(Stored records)
↓↓↓

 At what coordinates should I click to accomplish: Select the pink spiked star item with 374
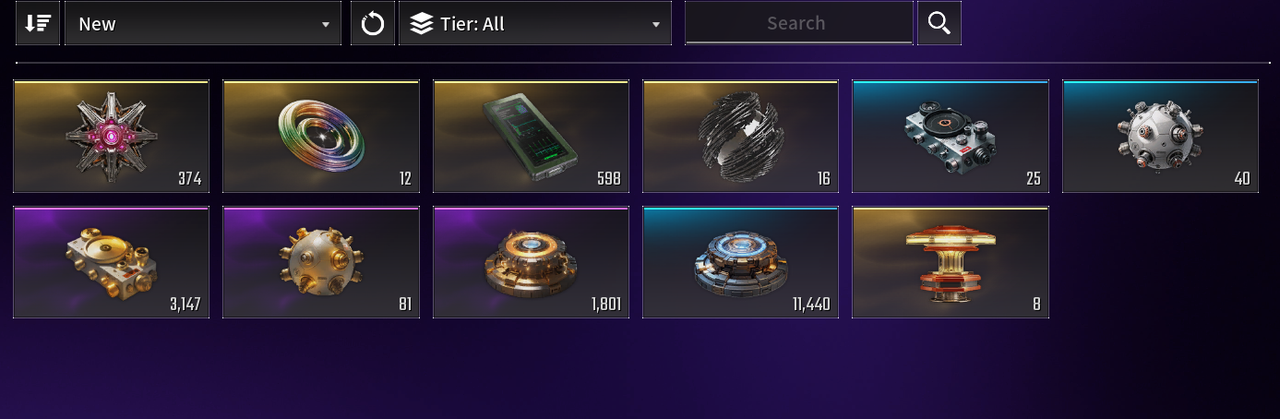pos(111,136)
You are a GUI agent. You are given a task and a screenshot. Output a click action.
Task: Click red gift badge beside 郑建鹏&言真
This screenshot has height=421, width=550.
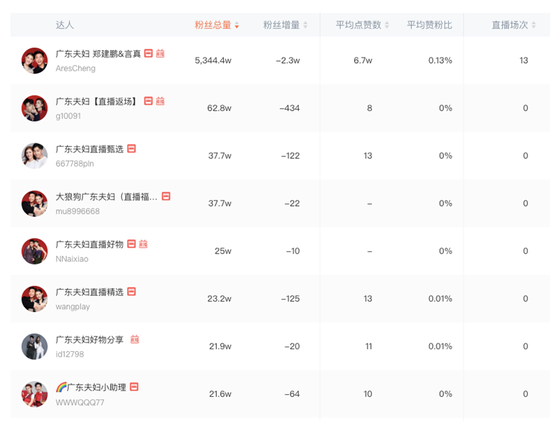(x=160, y=53)
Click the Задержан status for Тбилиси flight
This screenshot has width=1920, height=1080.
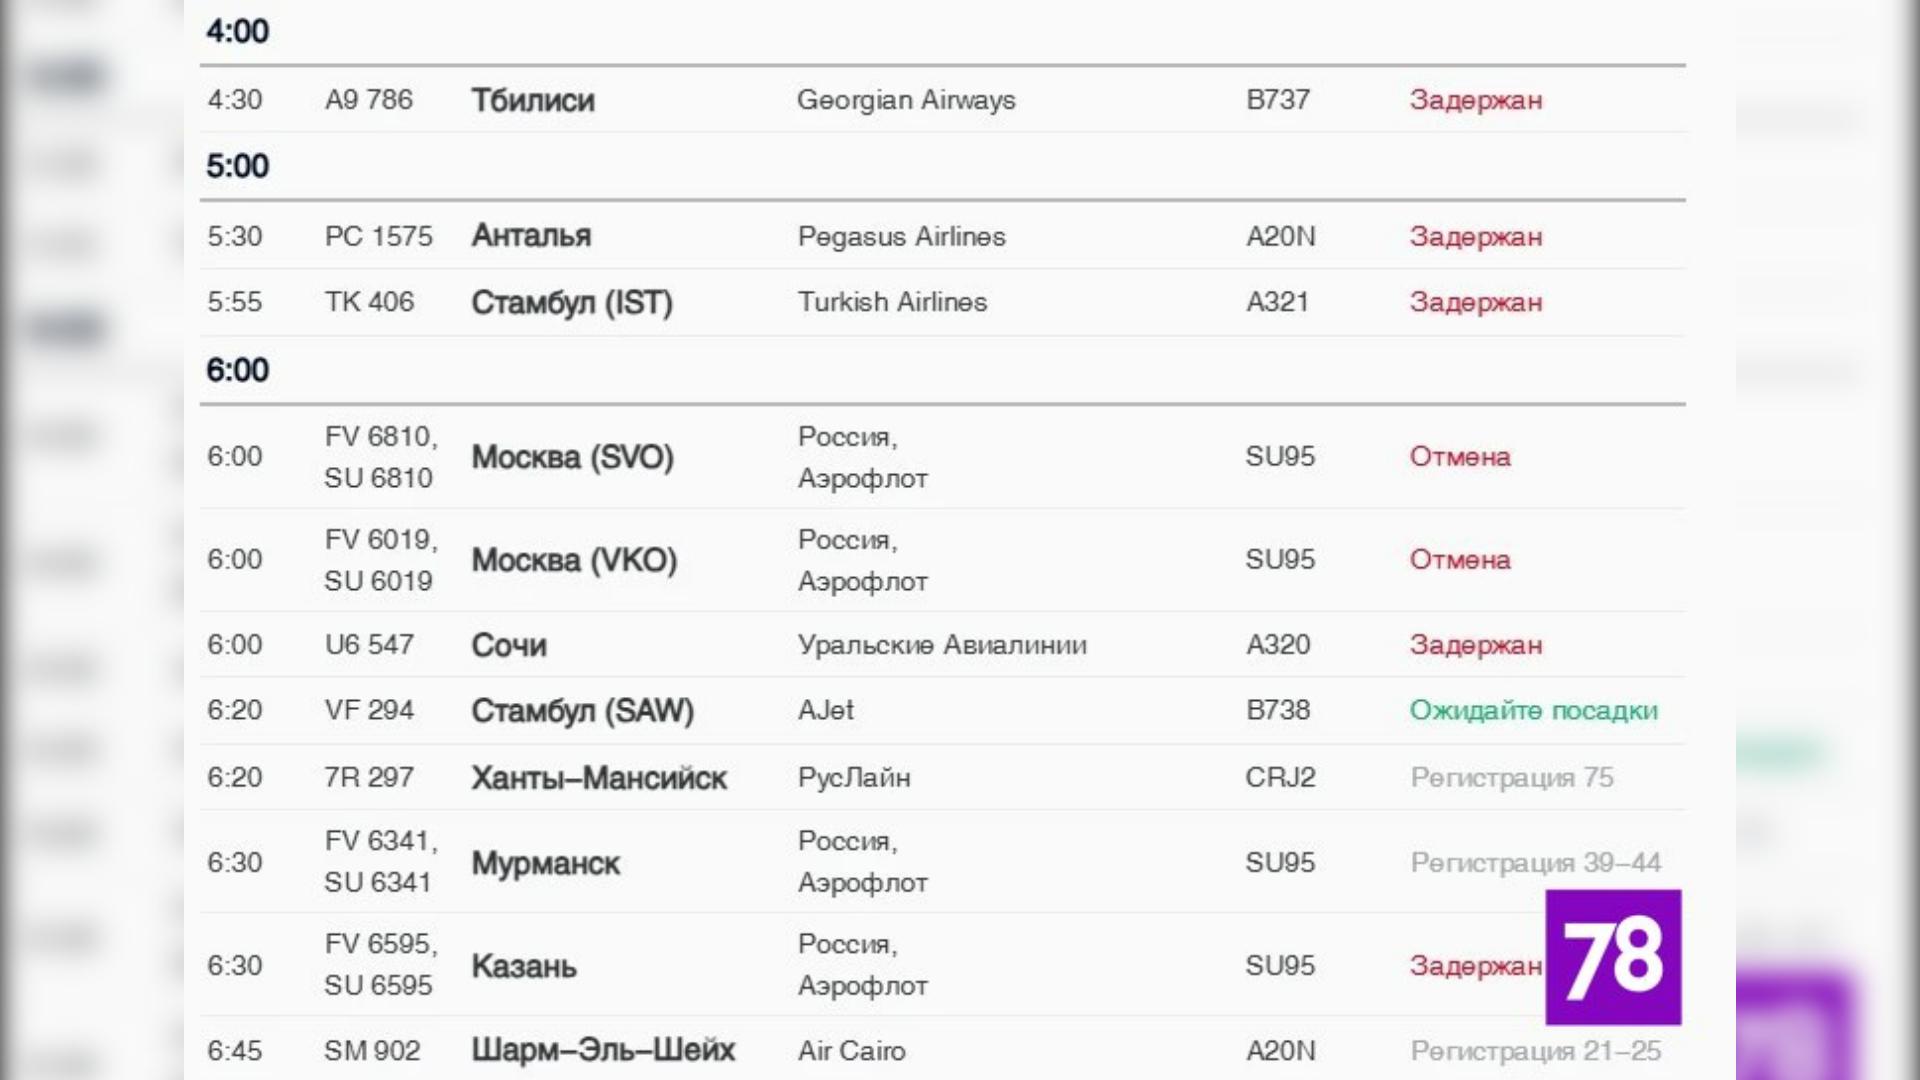pyautogui.click(x=1475, y=100)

↑↑↑

# PROMPT:
Each record above is to be written out exactly; the pictures are not.

# SOLUTION:
 At what coordinates should I click to accomplish: Select the pink spiked star item with 374
pos(111,136)
You are a GUI agent. You are given a task and a screenshot. Output a click action.
Task: Click red gift badge beside 郑建鹏&言真
This screenshot has height=421, width=550.
(x=160, y=53)
Click the Задержан status for Тбилиси flight
This screenshot has width=1920, height=1080.
pyautogui.click(x=1475, y=100)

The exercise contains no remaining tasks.